File extension exclusions
Finally, configure file extension exclusions to act as a safety net for your storage. Add .vhd, .vhdx, .avhd, and .avhdx to the list. These extensions represent the primary storage and differencing disks for your virtual environment. You should also include .vsv for saved state files and .iso for disk images. These binary formats are large and do not benefit from real-time signature-based scanning during runtime.
Verification
Verifying that your exclusions are active prevents future troubleshooting headaches and ensures your security policy is effective. Use the following methods to confirm the configuration on your hosts.
Using PowerShell
The most direct method is using PowerShell on a target Hyper-V host. Open a PowerShell window as an Administrator and execute the command Get-MpPreference. Look for the sections titled ExclusionPath, ExclusionProcess, and ExclusionExtension to see the live configuration. If these fields are empty, the host has not yet received the policy from the Defender portal.
Checking Event Logs
The Windows Event Viewer provides a historical record of configuration updates. Navigate to the Applications and Services Logs folder. Drill down into Microsoft, then Windows, then Windows Defender, and select the Operational log. Look for Event ID 5007 to find entries where the protection settings were modified. This log entry will confirm the timestamp and the specific user or system that applied the new exclusions.
Registry validation
You can also check the local registry to see what the agent has registered as active. Navigate to HKEY_LOCAL_MACHINE\SOFTWARE\Microsoft\Windows Defender\Exclusions. This key contains subkeys for Extensions, Paths, and Processes. While you should not edit these directly, they serve as a definitive source of truth for what the local engine is currently ignoring during its scans.
Common pitfalls and what to do if the exclusion is not honored
The most frequent mistake is using incorrect wildcard syntax in the portal. Defender for Endpoint handles wildcards differently than standard command-line tools. For example, excluding C:\VMs without a trailing backslash might only exclude the folder itself rather than the contents. Always use C:\VMs\* to ensure all subdirectories and files are covered by the rule properly.
Another common pitfall is the conflict between local and cloud-based policies. If a server was previously managed by Group Policy, those local settings might take precedence over the portal configuration. Use the Get-MpPreference command to check if DisableLocalAdminMerge is set to true. If it is, local exclusions added by server admins will be ignored in favor of the centralized policy.
Typos in process names or paths can silently break your optimization strategy. Defender will not alert you if you exclude a path that does not exist on the host. Double-check that you are using the correct system variables or absolute paths for your specific server versions. If performance issues persist, use the MDE Client Analyzer tool to generate a detailed report on which files are still being scanned.

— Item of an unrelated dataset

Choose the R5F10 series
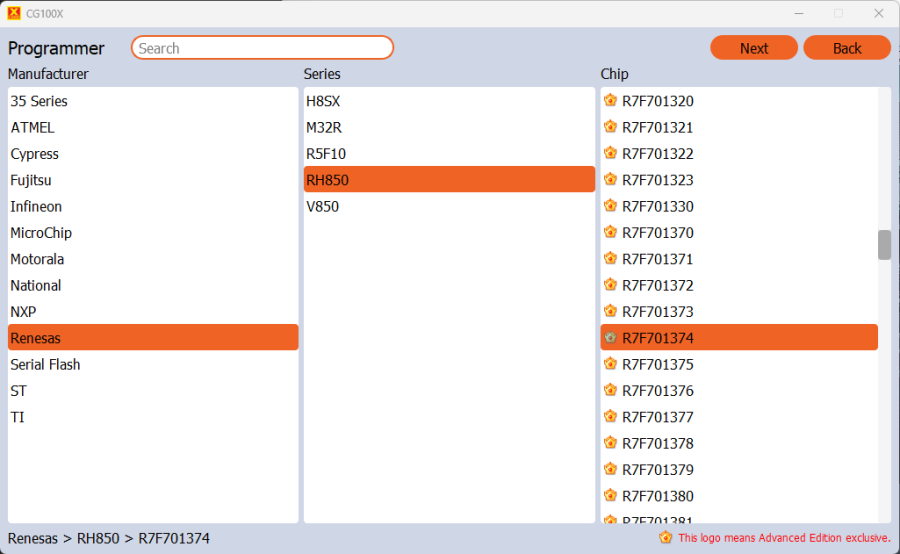This screenshot has height=554, width=900. click(x=326, y=154)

Where to find the vendor's authoritative documentation
Microsoft maintains a living document for all Defender for Endpoint requirements. As the Windows Server platform evolves, these exclusion recommendations may change to include new services or file formats. The primary resource for these updates is the Microsoft Learn site. You can access the canonical documentation at https://learn.microsoft.com/en-us/defender-endpoint/.

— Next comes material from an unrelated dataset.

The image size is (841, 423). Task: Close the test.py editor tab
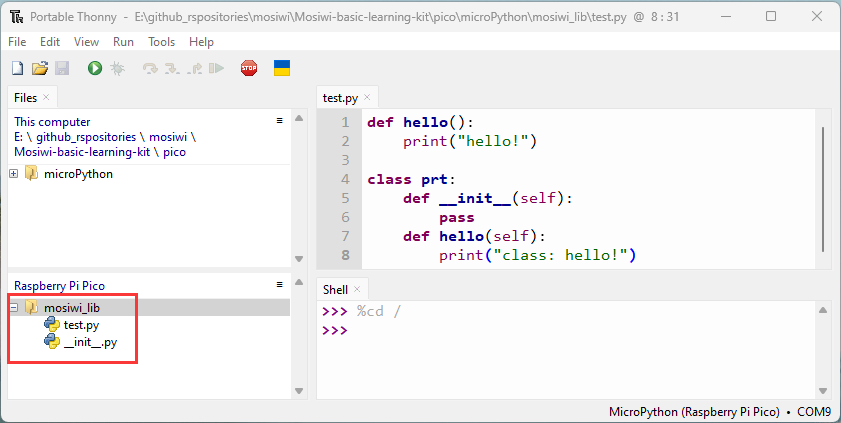coord(367,97)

This site includes specific sections for server-side configurations and troubleshooting performance. It also provides guidance on how to use the Performance Analyzer for Microsoft Defender. This tool helps you identify the top files and processes causing scan overhead in your specific environment. Regular audits of this documentation ensure your security settings remain aligned with current best practices for virtualization hosts.